Tranquilisers use increases in North West
140,000 scripts are issued
Monday, May 28, 2007
By Brendan McDaid
Almost 140,000 prescriptions for tranquilisers were issued by doctors in the
Western Health and Social Services Board area last year.
The number of benzodiazepine sedatives prescribed to local people rose to
its highest level in four years in 2006 to 139,048 prescriptions.
The figure is below the Northern Ireland average, with overall figures
nearing a million prescriptions a year for drugs such as diazepam, temazepam
and nitrazepam.
Carmel Phelan, co-ordinator of the Foyle Tranquiliser Initiative said more
services were needed to deal with tranquiliser misuse.
Ms Phelan said that while many people were willing to seek help, waiting
lists for clinics run by Community Mental Health now stood at between 12 and
18 months.
The FTI group was set up in October 2005 after concern over the widespread
use of tranquilisers and sleeping pills in Londonderry.

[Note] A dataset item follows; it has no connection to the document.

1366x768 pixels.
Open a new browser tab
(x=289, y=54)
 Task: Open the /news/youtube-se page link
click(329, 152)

The group is currently working with statutory and voluntary agencies to
organise stress management workshops and education seminars on alternatives
to medication.
Ms Phelan said the group was currently engaged in "encouraging people
to take responsibility and look at the stress in their lives".

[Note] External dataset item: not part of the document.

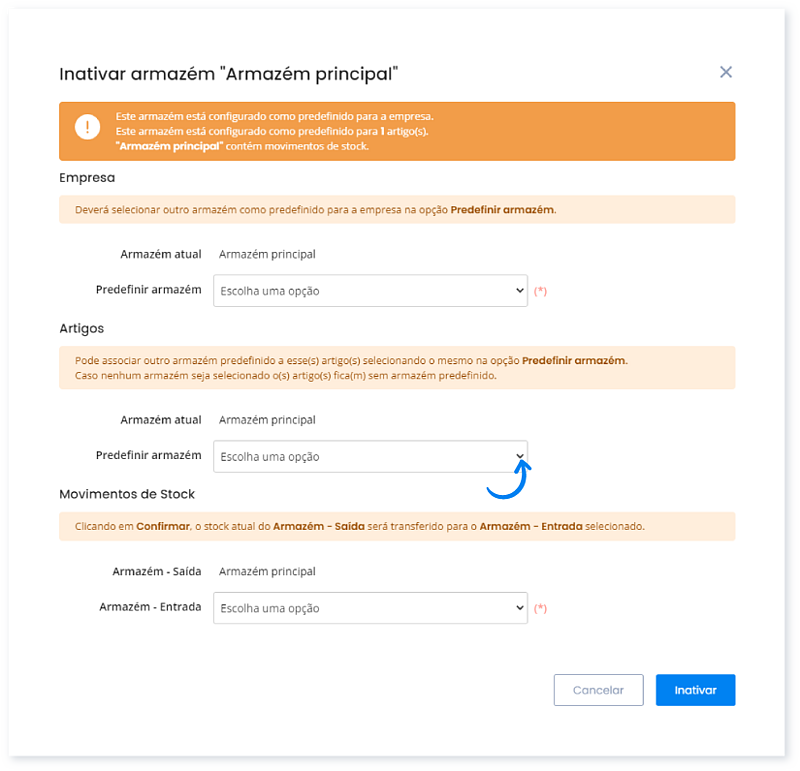
Task: Click the exclamation warning icon
Action: [88, 128]
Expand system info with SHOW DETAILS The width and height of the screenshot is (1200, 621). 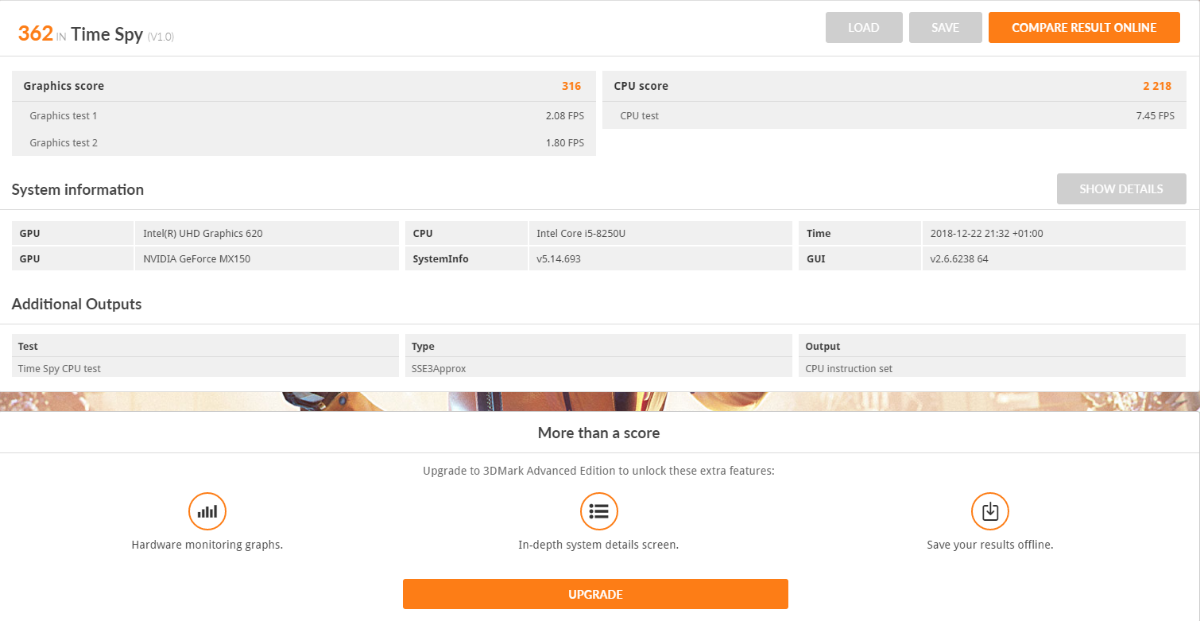click(1121, 189)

She added: "Life has got faster and there is a lack of support out
there in relation to stress management. A lot of people are suffering from a
sense of anxiety and need help in relation to seeing somebody. We urge them
to look at ways of managing stress as opposed to going to the doctor,
getting a script and taking tablets, which is only a short term solution."

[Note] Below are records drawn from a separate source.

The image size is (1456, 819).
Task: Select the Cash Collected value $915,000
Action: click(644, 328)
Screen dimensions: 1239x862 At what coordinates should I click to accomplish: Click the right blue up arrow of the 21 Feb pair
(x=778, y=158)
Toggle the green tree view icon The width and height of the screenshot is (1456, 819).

Government guidelines state tranquilisers should not be taken for no more
than three months, but some locals are on them for decades. The Troubles,
poverty and alcoholism are cited as the main reasons why people are
prescribed such drugs.
A total of 138,963 tranquiliser prescriptions were issued by doctors in the
Western Board area in 2003.
WHSSB director of pharmaceutical services Joe Brogan says the amount of such
scripts issued have been levelling off.
Mr Brogan said: "We recognise that there is still a need to be vigilant
about benzodiazepine use.
"Medicines such as diazepam and temazepam should ideally be used for
only short periods of time and it is important that patients should be
reviewed should they remain on these medicines for more than four weeks."